### Action item
Give back, exactly and with nothing else, the lines running from the one that contains "Screen dimensions: 1568x517" to the end of the entries below; do not include pictures.

### Available records
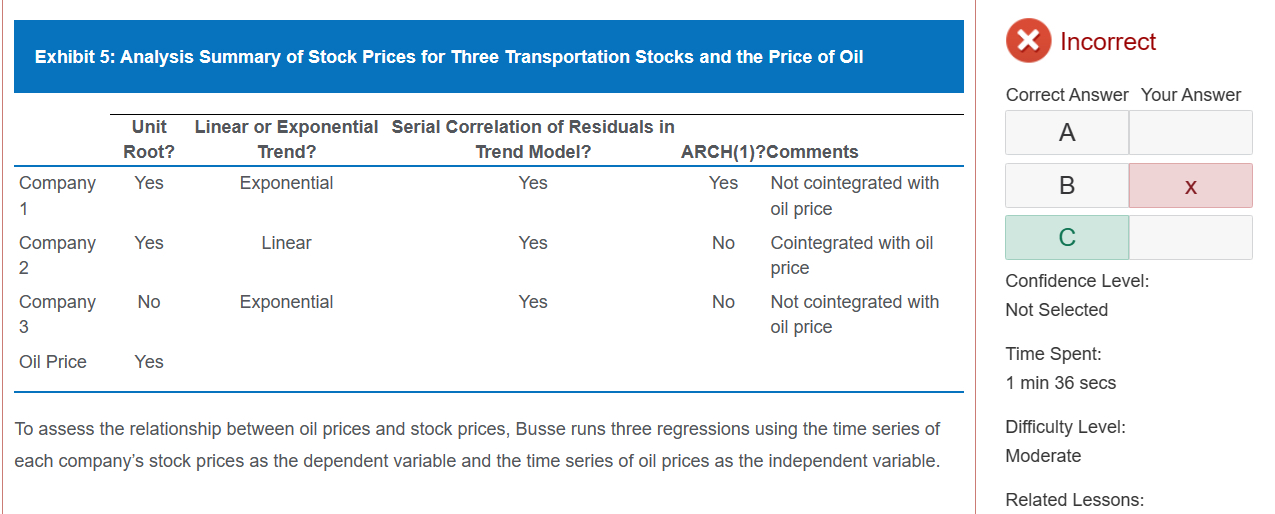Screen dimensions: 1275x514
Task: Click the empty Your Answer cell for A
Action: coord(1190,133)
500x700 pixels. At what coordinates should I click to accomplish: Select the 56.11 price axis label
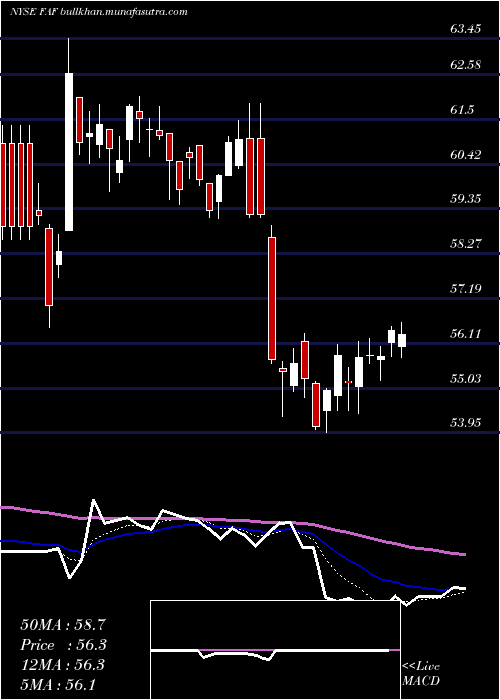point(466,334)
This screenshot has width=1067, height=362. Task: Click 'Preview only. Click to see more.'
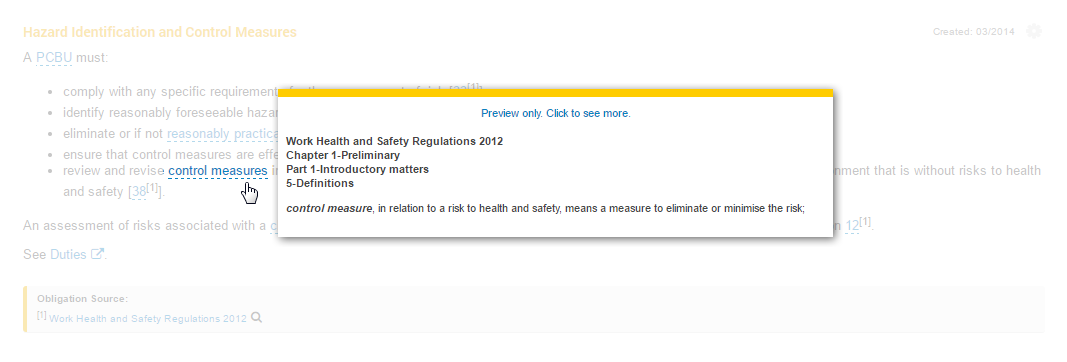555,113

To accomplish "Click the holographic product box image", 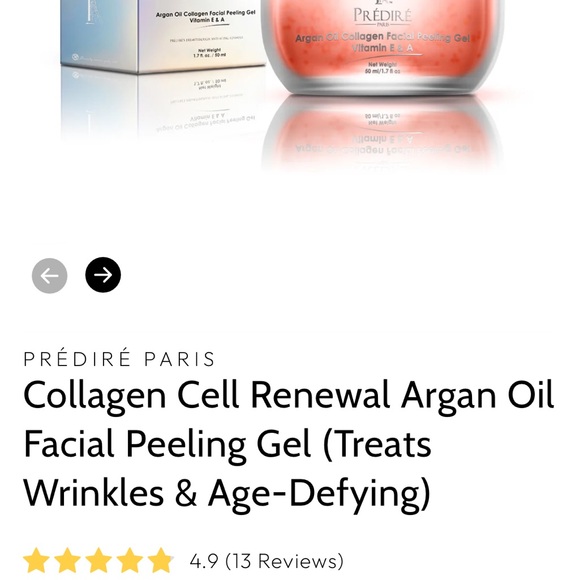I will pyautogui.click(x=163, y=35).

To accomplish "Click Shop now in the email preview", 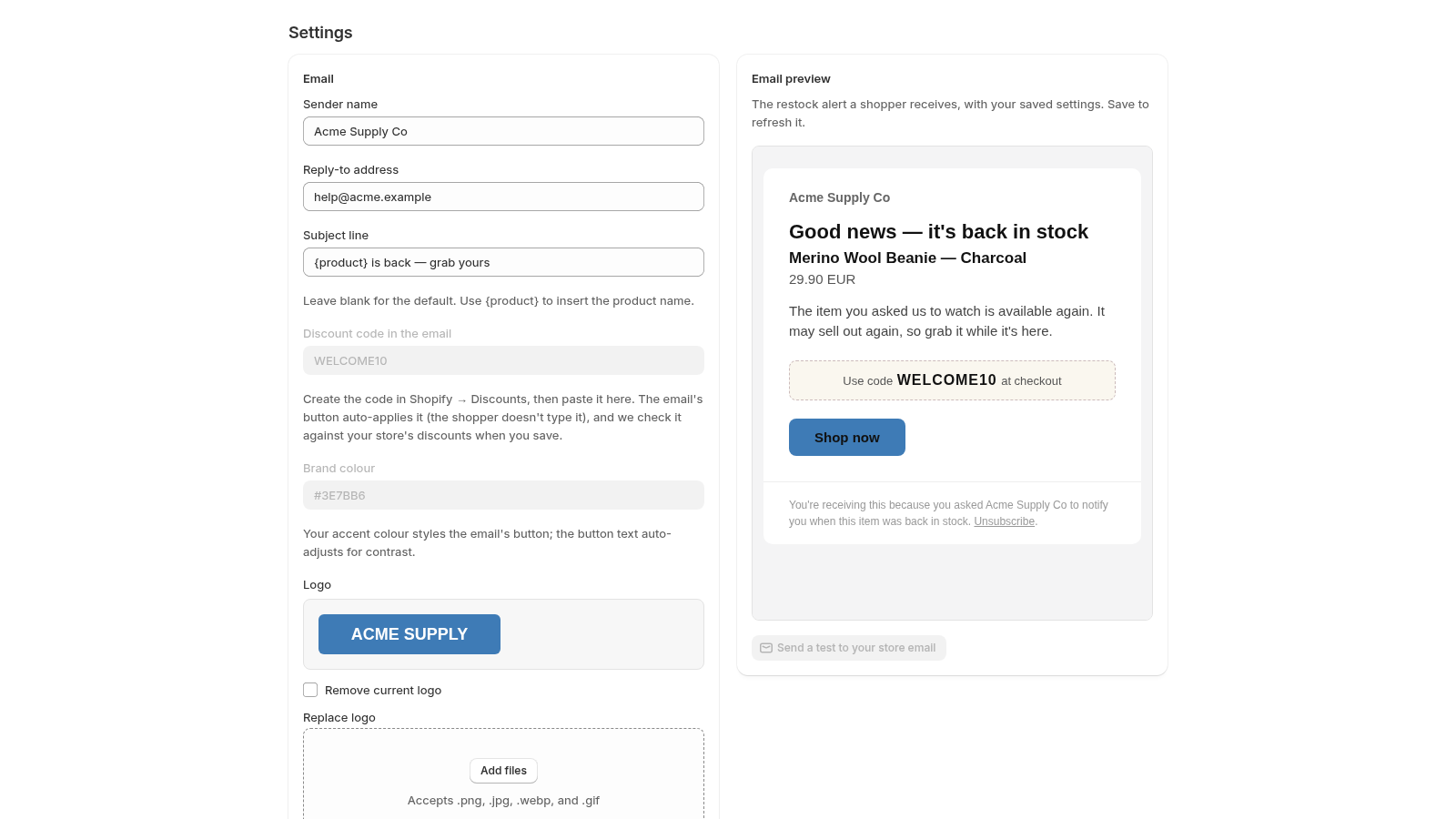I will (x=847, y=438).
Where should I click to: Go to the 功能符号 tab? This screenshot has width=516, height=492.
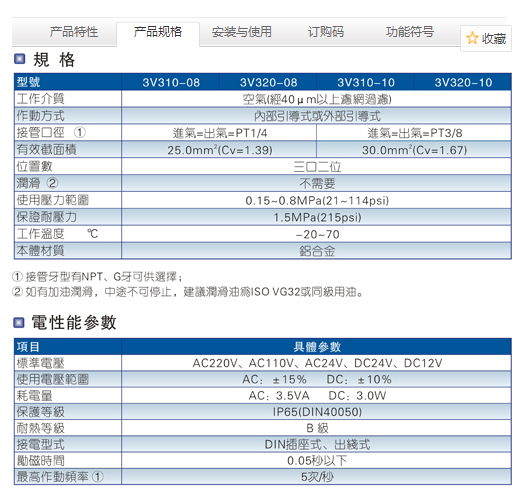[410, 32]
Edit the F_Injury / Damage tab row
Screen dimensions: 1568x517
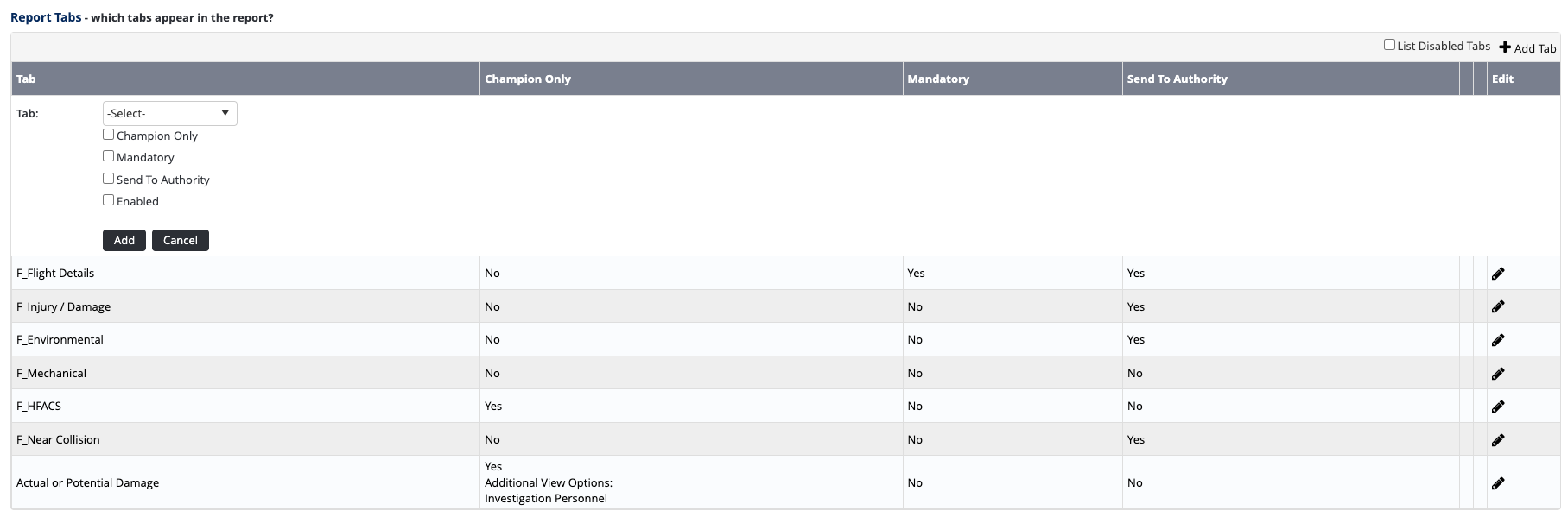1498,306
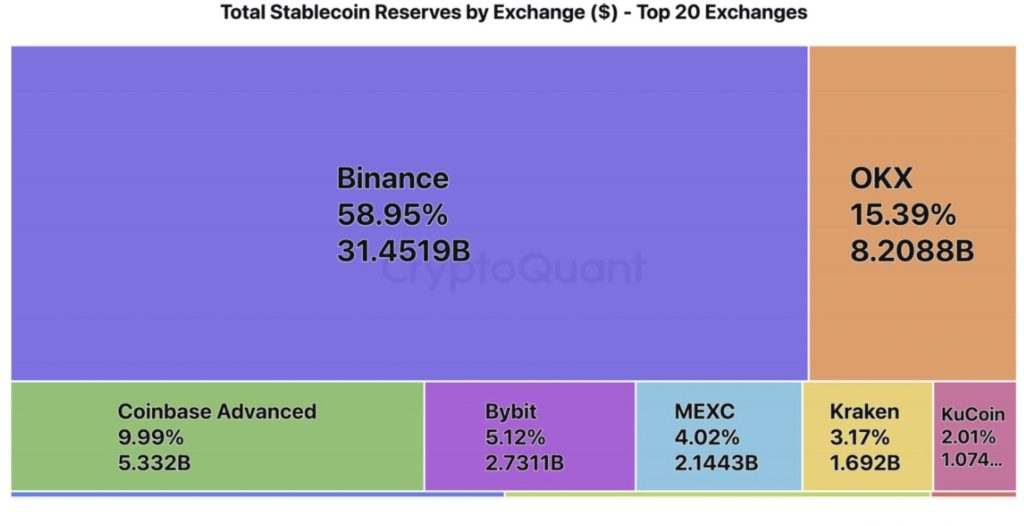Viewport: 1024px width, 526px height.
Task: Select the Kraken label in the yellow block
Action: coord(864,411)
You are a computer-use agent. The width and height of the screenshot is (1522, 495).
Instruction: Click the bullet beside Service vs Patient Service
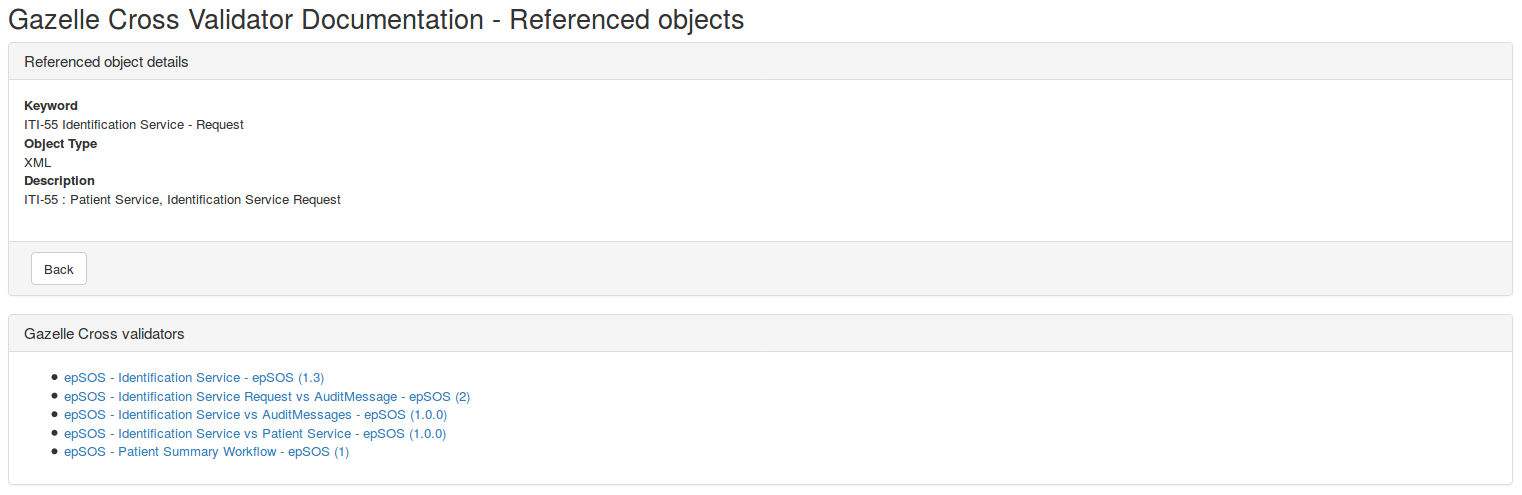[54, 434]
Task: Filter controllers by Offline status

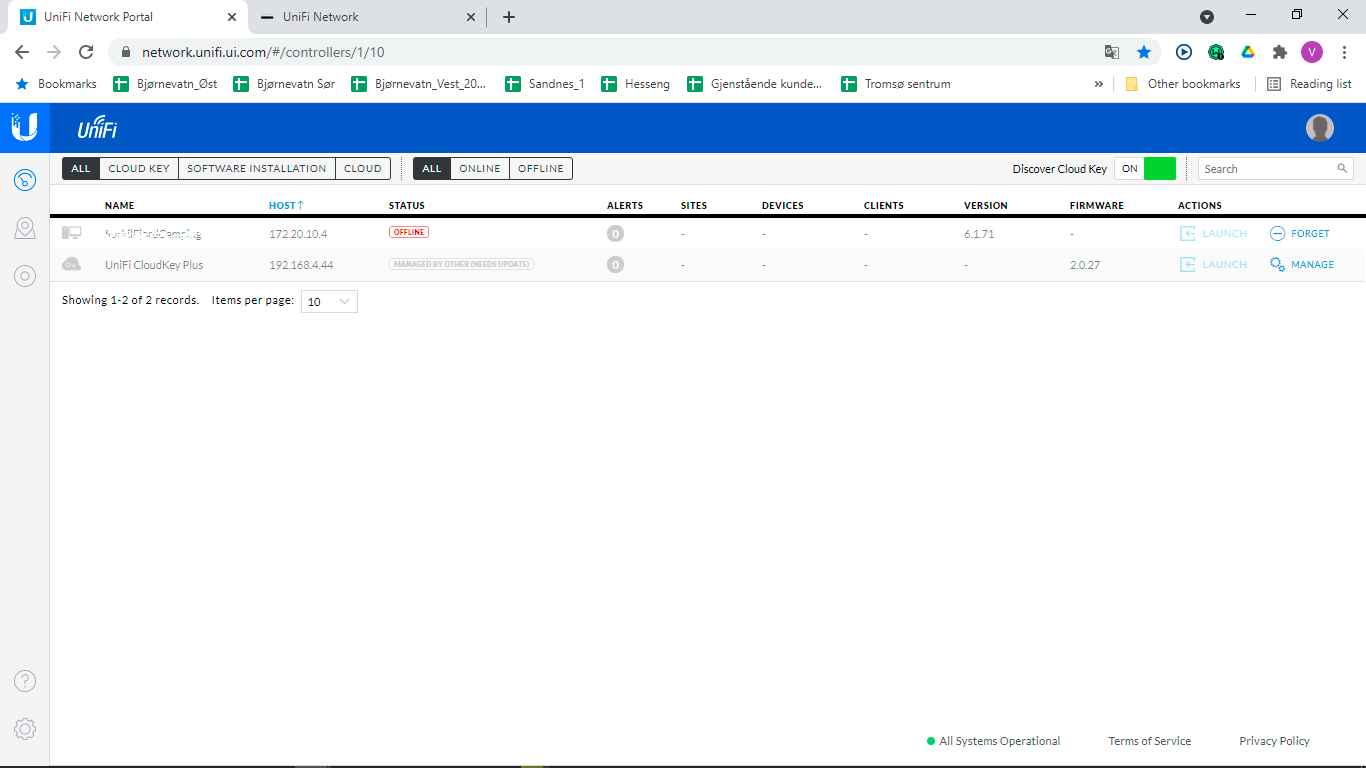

### Result of the exercise
Screen dimensions: 1568x517
1498,306
Viewport: 1024px width, 526px height.
Task: Select the Kraken label in the yellow block
Action: coord(864,411)
You are a computer-use agent. The width and height of the screenshot is (1522, 495).
Instruction: Click the bullet beside Service vs Patient Service
[54, 434]
Task: Filter controllers by Offline status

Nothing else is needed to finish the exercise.